▸ **Records for locating displayed items**
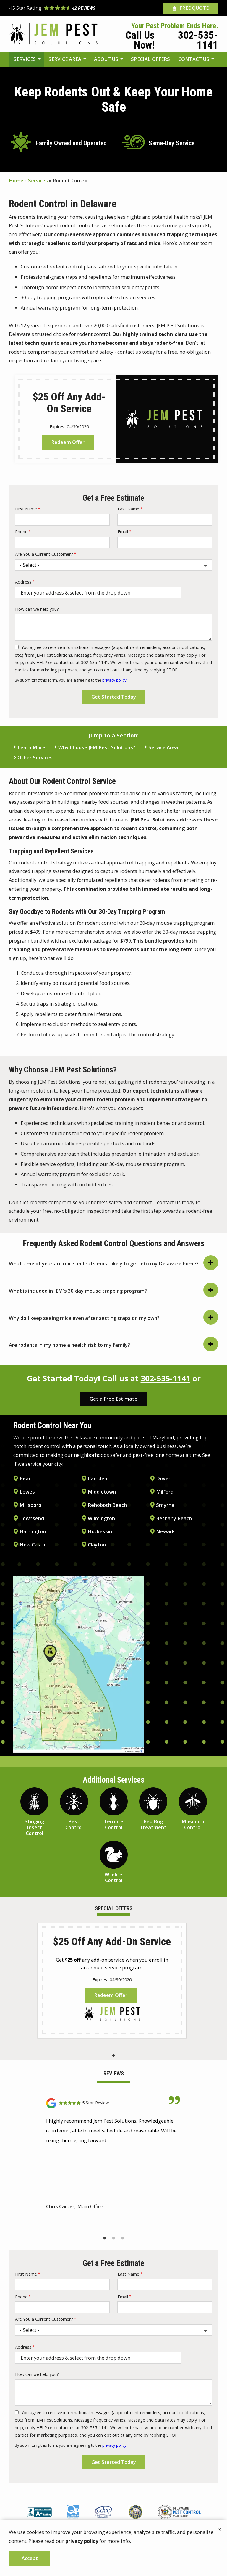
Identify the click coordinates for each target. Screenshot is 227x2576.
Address (23, 582)
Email (123, 531)
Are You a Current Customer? (44, 554)
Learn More (31, 748)
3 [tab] (122, 2238)
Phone (21, 531)
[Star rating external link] (61, 8)
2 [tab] (113, 2238)
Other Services (35, 758)
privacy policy (114, 680)
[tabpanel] (112, 1980)
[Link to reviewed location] (113, 2103)
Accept (30, 2558)
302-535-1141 (165, 1378)
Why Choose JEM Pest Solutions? (96, 748)
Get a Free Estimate (113, 1398)
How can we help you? (37, 609)
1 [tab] (113, 2055)
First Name (26, 509)
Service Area (163, 748)
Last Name (128, 509)
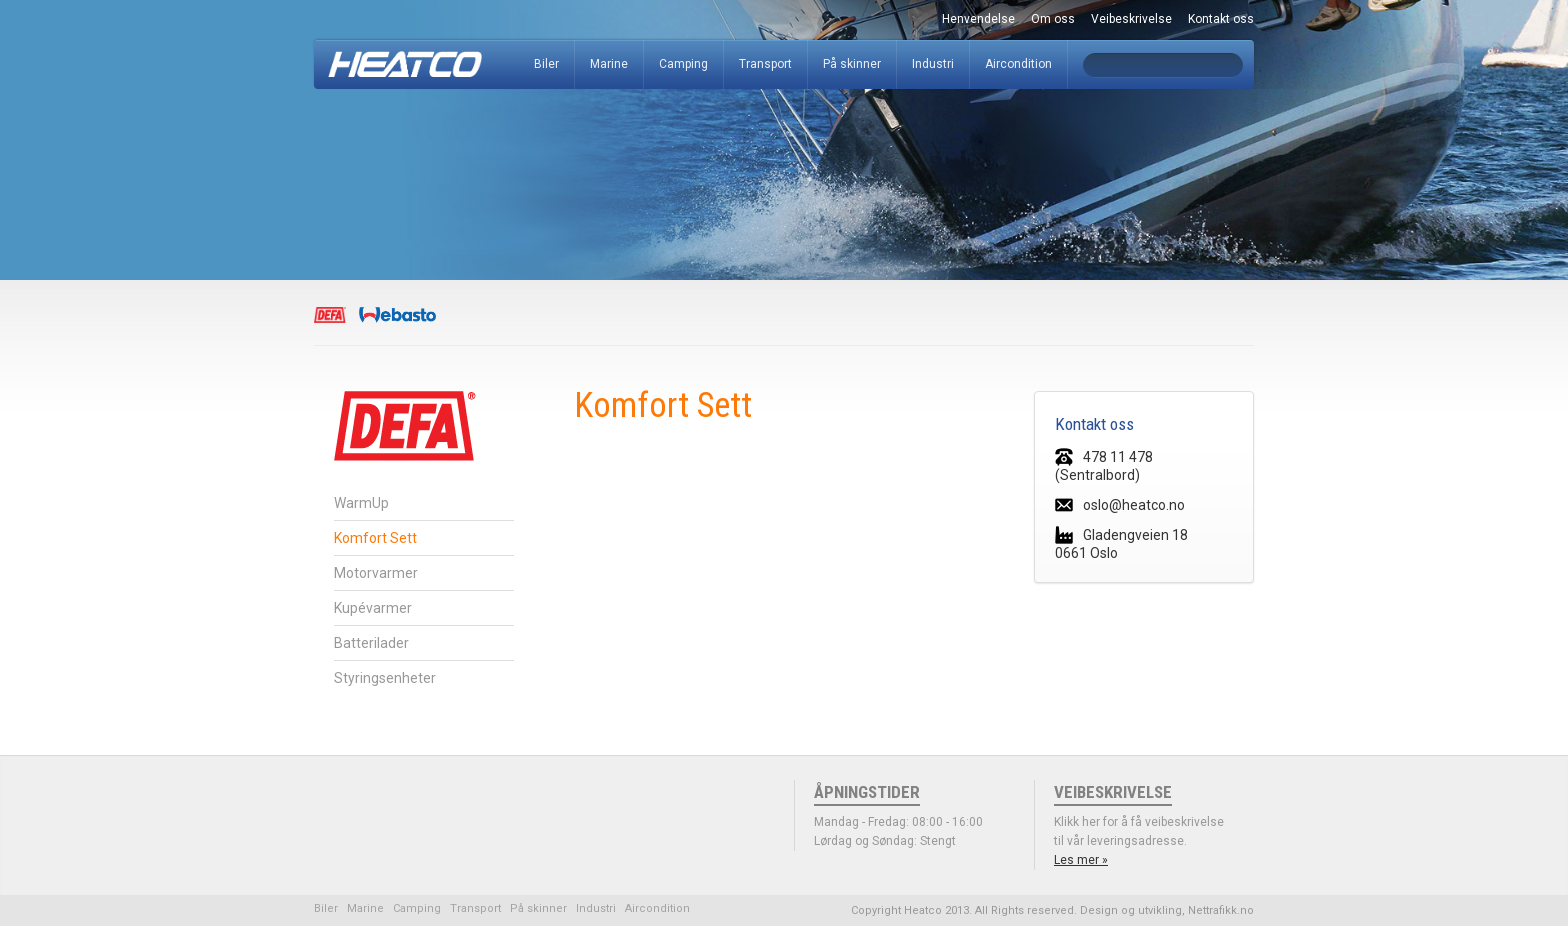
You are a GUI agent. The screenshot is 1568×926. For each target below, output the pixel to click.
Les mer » (1081, 860)
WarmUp (361, 503)
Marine (609, 64)
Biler (546, 64)
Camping (683, 64)
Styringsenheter (385, 678)
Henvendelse (978, 19)
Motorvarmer (376, 573)
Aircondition (1018, 64)
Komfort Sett (375, 538)
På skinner (852, 64)
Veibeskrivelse (1131, 19)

▸ **Task instructions**
Update the records above by replacing "Phone" with "Telephone" and leaving everything else unchanged, with the pictures omitted from your answer.

▸ **Answer below**
Identify the click coordinates for each target. Screenshot is 227x2576.
Address (23, 582)
Email (123, 531)
Are You a Current Customer? (44, 554)
Learn More (31, 748)
3 [tab] (122, 2238)
Telephone (21, 531)
[Star rating external link] (61, 8)
2 [tab] (113, 2238)
Other Services (35, 758)
privacy policy (114, 680)
[tabpanel] (112, 1980)
[Link to reviewed location] (113, 2103)
Accept (30, 2558)
302-535-1141 (165, 1378)
Why Choose JEM Pest Solutions? (96, 748)
Get a Free Estimate (113, 1398)
How can we help you? (37, 609)
1 [tab] (113, 2055)
First Name (26, 509)
Service Area (163, 748)
Last Name (128, 509)
You are a GUI agent. The screenshot is 1568×926. For each target below, output the pixel to click.
Les mer » (1081, 860)
WarmUp (361, 503)
Marine (609, 64)
Biler (546, 64)
Camping (683, 64)
Styringsenheter (385, 678)
Henvendelse (978, 19)
Motorvarmer (376, 573)
Aircondition (1018, 64)
Komfort Sett (375, 538)
På skinner (852, 64)
Veibeskrivelse (1131, 19)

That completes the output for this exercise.